INFORMATION GIVEN section start
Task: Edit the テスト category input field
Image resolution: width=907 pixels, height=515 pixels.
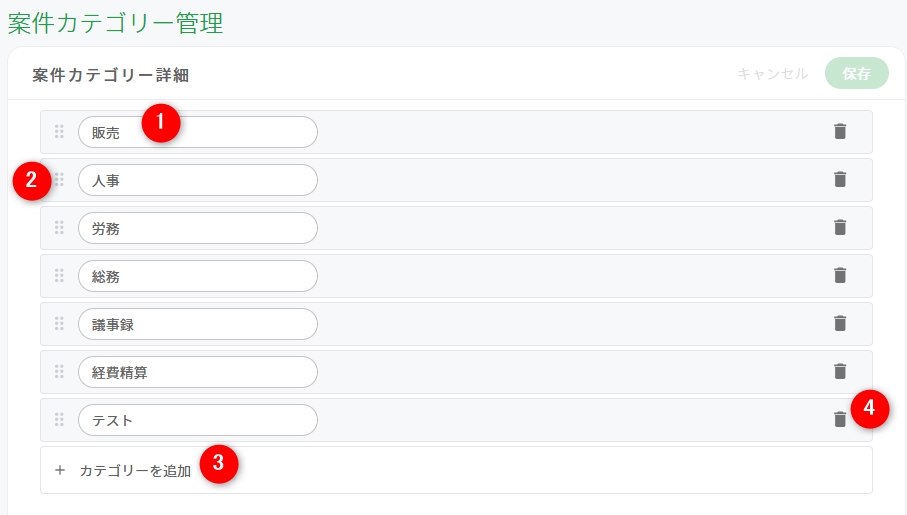Action: point(198,420)
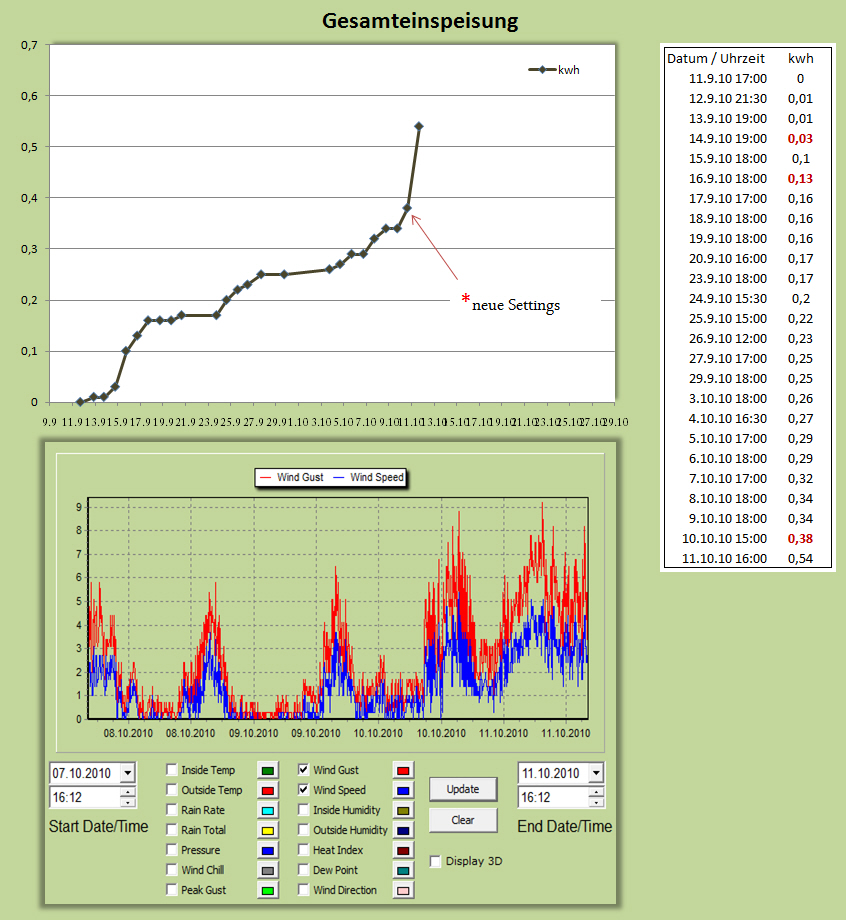Expand the end date dropdown 11.10.2010

click(596, 773)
INFORMATION GIVEN section end
* **INSTRUCTIONS FOR THE TASK**
Your copy of the data above should match it exactly, apart from the images.

* **SOLUTION TO THE EXERCISE**
Task: Edit the テスト category input field
Image resolution: width=907 pixels, height=515 pixels.
Action: point(198,420)
Expand the end date dropdown 11.10.2010

click(596, 773)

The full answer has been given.